## DOCUMENT EXCERPT
Sunday, June 12, 2011

EARLY SUNDAY MORNING IN JUNE

At 4:30 AM the eastern sky was heaped with red embers -- not a forest fire, just the sun coming up -- and the rest of the sky was ashen -- not from real ashes, just clouds but not the low sodden ones that we’re tired of.  On the good side, my sweetgrass is almost long enough to harvest for braids.  On the bad side, the yard grass is exactly the same height as it was when I cut it -- hey, wasn’t that yesterday?
I lay in bed for a while but got bored and went to fish around in my newspaper box -- no paper.  But then, I’m not sure I paid the bill.  So I put on my duds and entered the day.  Valier is quiet on the still mornings.  Only a few guys will be up and that’s because, well, this is a geezer town and old guys get up early.  The places to get coffee open shortly after dawn.  I went to the remaining service station -- which removed their laundromat because it was too much hard work and because there was more profit in beer and pop -- to get a paper.  Corky, whom I’ve known since he was just a little squirt, was holding down the coffee bar and hailed me.

## DATA SUPPLIED
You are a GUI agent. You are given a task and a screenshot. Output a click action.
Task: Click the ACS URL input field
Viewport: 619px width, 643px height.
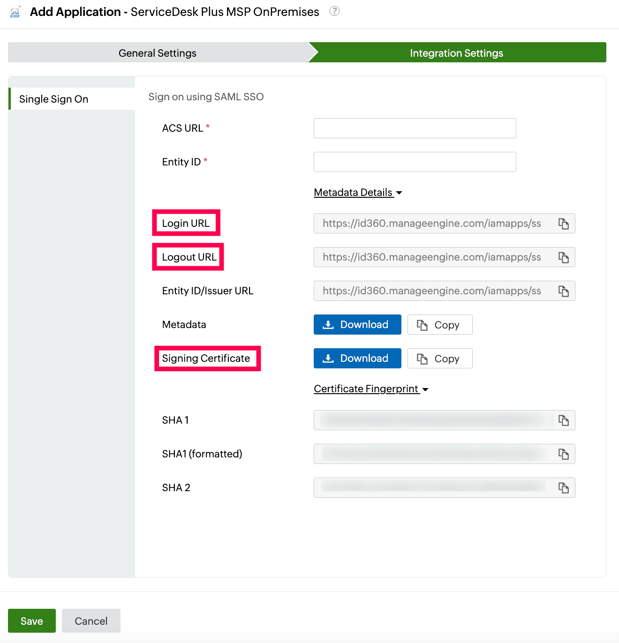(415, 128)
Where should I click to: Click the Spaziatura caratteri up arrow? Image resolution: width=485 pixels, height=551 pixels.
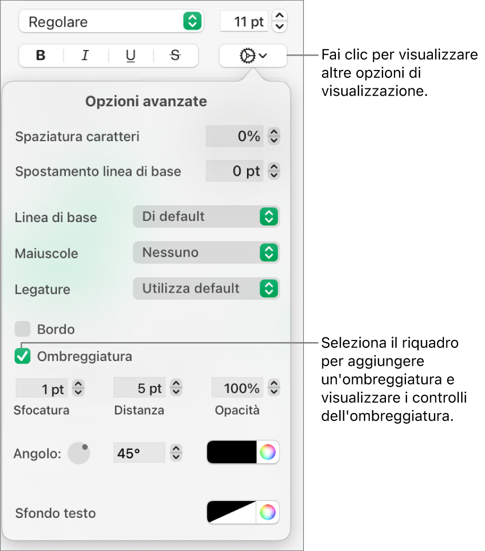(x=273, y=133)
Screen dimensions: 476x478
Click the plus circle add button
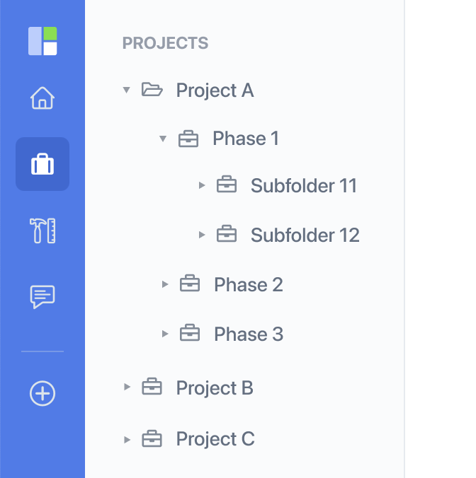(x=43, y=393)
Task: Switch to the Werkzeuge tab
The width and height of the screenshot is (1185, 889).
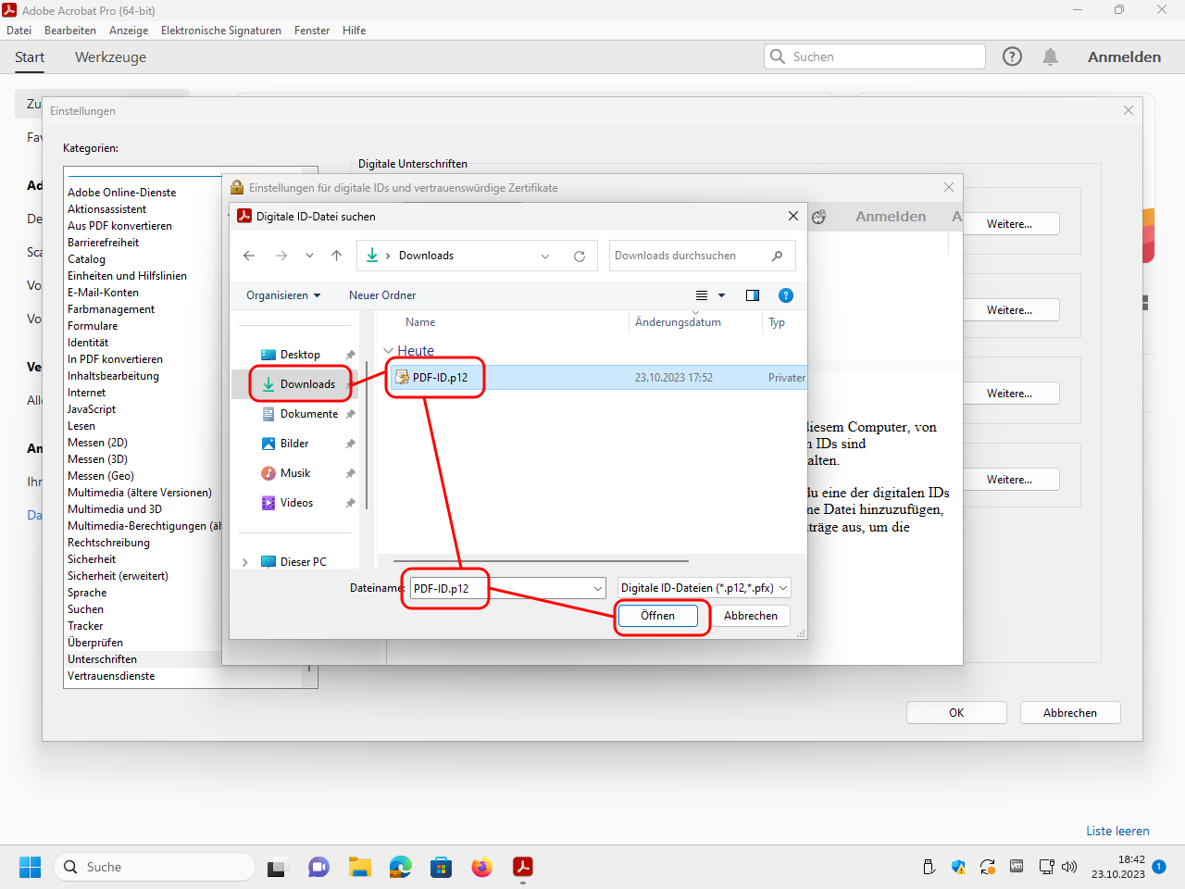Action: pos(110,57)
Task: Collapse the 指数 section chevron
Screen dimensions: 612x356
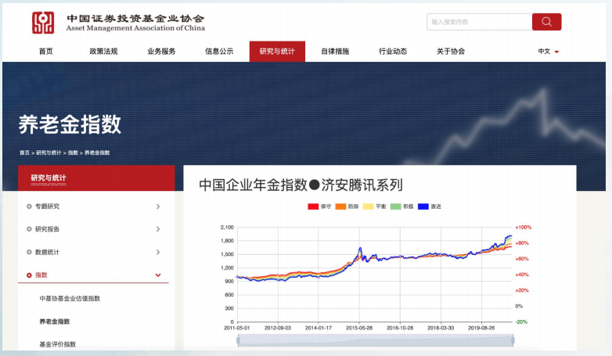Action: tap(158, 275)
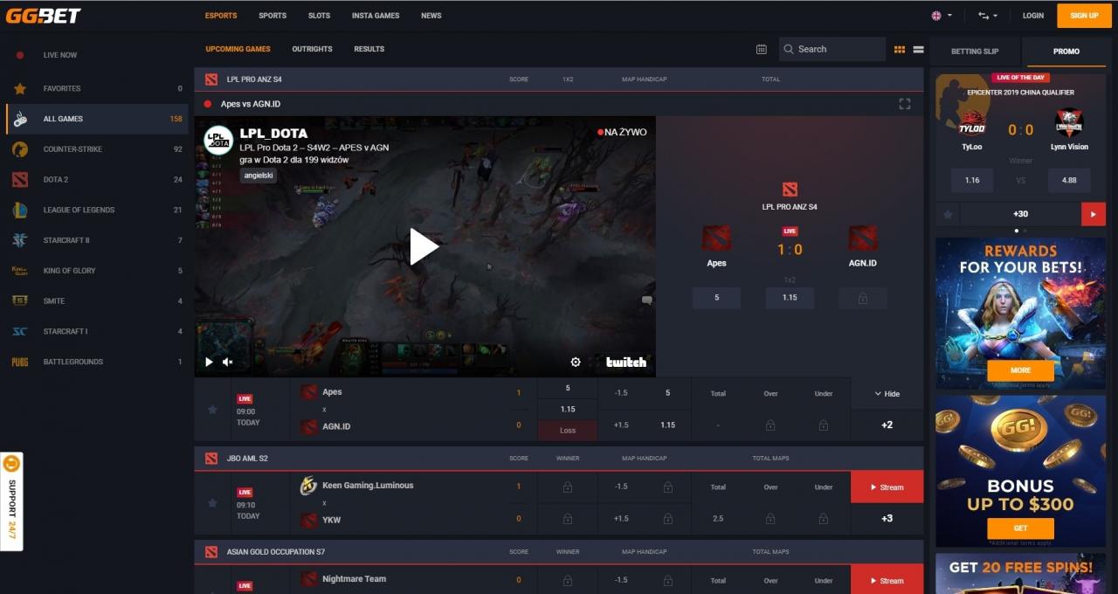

## DIRECTION
Reproduce the passage from the early-Sunday-morning post above, starting with "At 4:30 AM the" and going on through "wasn’t that yesterday?".

## WORKED ANSWER
At 4:30 AM the eastern sky was heaped with red embers -- not a forest fire, just the sun coming up -- and the rest of the sky was ashen -- not from real ashes, just clouds but not the low sodden ones that we’re tired of.  On the good side, my sweetgrass is almost long enough to harvest for braids.  On the bad side, the yard grass is exactly the same height as it was when I cut it -- hey, wasn’t that yesterday?